Private profits and public pain: It’s well past time for action on fossil fuels
Fossil fuel exports are generating windfall war profits for a select few companies.
The fossil-fuel industry is on track to export an all-time record value, approaching $200 billion, of LNG, coking and thermal coal in 2022.
This is generating windfall war profits – driven by the Russian war on Ukraine affecting supply – for a select few companies, mostly private, foreign vested interests using tax havens for corporate tax avoidance as they exploit our sovereign resources.
Meanwhile, domestic gas prices are hurting residential, commercial and industrial customers alike.
Gas prices also play a key role in setting wholesale electricity prices, and as the Australian Energy Regulator reports, gas plants have operated the majority of the time in recent months when prices are greater than $5000 per megawatt hour – 70 times the averages in 2021.
While Western Australia is largely protected from the gas cartel controlling eastern Australia’s gas production and reserves, thanks to an effective gas reservation put in place 15 years ago, the rest of us are being smashed by hyper-inflation of fossil fuel commodity prices.
This is also driving general inflation and higher mortgage costs, with the RBA expected to inflict more pain pre-Christmas and the Australian Energy Regulator flagging yet more price hikes in 2023.
Royalties ripe for reform
Where, in all this, is the fair return for Australians?
Australia’s fossil fuel royalty systems are decidedly generous to producers in times of unprecedentedly high prices – particularly the failed Petroleum Resources Rent Tax (PRRT), designed to tax oil and gas profits, and NSW coal royalties – and they are ripe for reform.

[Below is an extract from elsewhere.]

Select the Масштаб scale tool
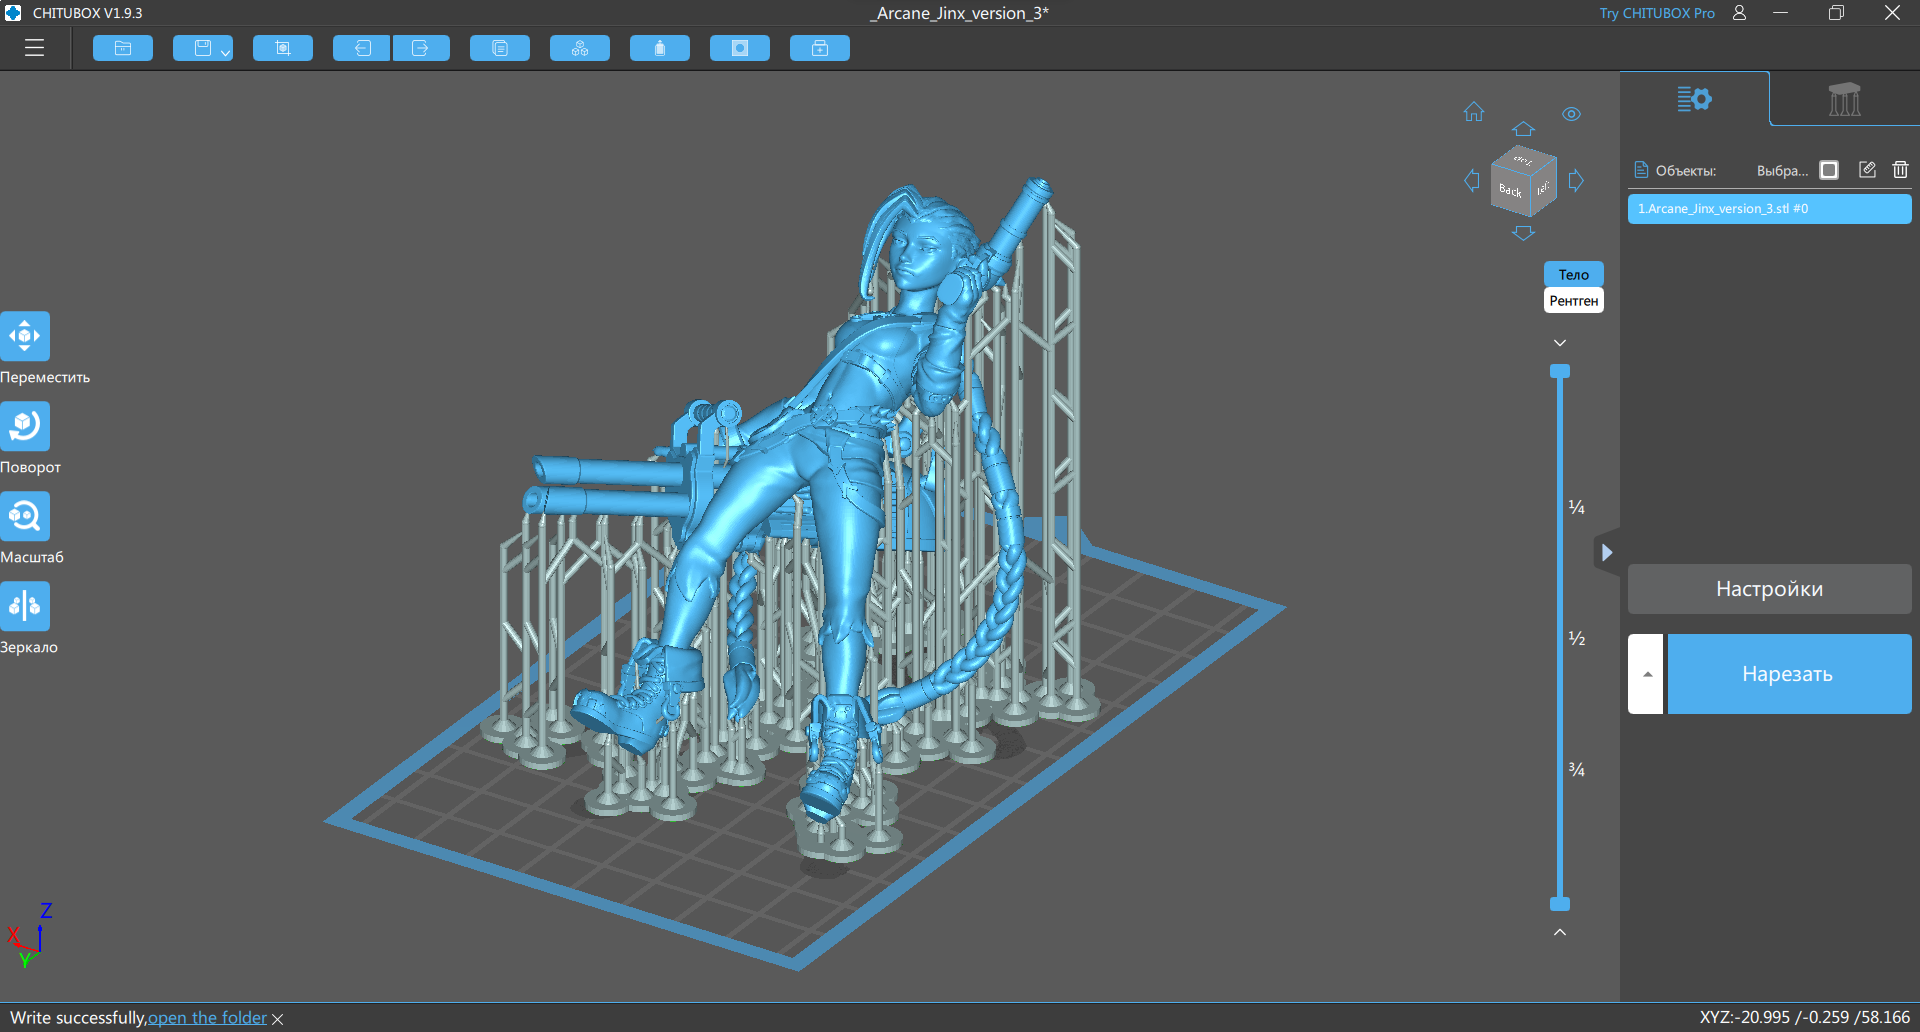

The exception is in Queensland, where Treasurer Cameron Dick has introduced a very progressive six-tier royalty scheme for coal exports, giving Queenslanders a 40 per cent share when coal prices exceed $300 a tonne.
Domestic gas prices are hurting households.
Yet Queensland Resources Council lobbyists have mounted a $40 million advertising blitz using the industry’s $40 billion of gross coal profits in 2022 to put political pressure on the Queensland government, and to threaten the NSW government of dire consequences if they act in the run-up to the state election in March 2023.
This week, we expect the federal government to introduce a temporary domestic price cap of $8-12 per petajoule for east coast gas supply, and put in place measures to ensure the gas cartel doesn’t game the system and restrict supply further.
More production is not the solution, contrary to the spin peddled by the industry and its lobbyists.
East coast gas production has trebled in the past decade, and prices have skyrocketed.
That is the definition of a total market failure, and drastic solutions are required to limit the damage this largely foreign industry is doing to Australia.
The industry will still make supernormal windfall profits on 70 per cent of their collective production, and a price of $8-12 petajoule is still double what applied, for example, prior to the concurrent commissioning of six LNG trains in the nation’s gas heartland of Gladstone, Queensland, in 2015, and thus will give more than adequate returns on investments made.
Action at state and federal levels
As we argued in our recent report, action is needed at state and federal levels. It is time the NSW government replicated Queensland’s coal export royalty scheme.
At current coal prices and exchange rates, the one-off annual windfall for the people of NSW would be about $25 billion, enough to pay off the entire NSW deficit and put $10 billion into a regional transition fund to support fossil fuel communities to transform, diversify, and capitalise on the exceptional opportunities we have to be a renewable energy superpower.
And it is past time for the federal government to fast track the Treasury review of the multinational tax regime, and fix the PRRT.
Federal government PRRT receipts peaked two decades back in 2000-01 at just $2.38 billion and have more than halved since to just $0.9 billion in 2020-21 – despite massive volume increases.
This tax must be reformed now to ensure the gas companies pay their fair share.
Additionally, capping the diesel fuel rebate, which principally goes to the commodities sector, at $50 million per firm per annum would bring to an end an unconscionable 60-year special interest subsidy and generate $4-5 billion a year in federal government revenue.
This could be used to protect those most affected by the energy and climate crises the fossil fuel industry has inflicted on Australia.
No other industry has caused such significant economic hardship for Australians, all the while banking unprecedented profits.
The free ride has to stop, and the interests of Australians must come first. As the former chair of the Australian Competition and Consumer Commission, Rod Sims, has said, the government must now show the gas industry its baseball bat.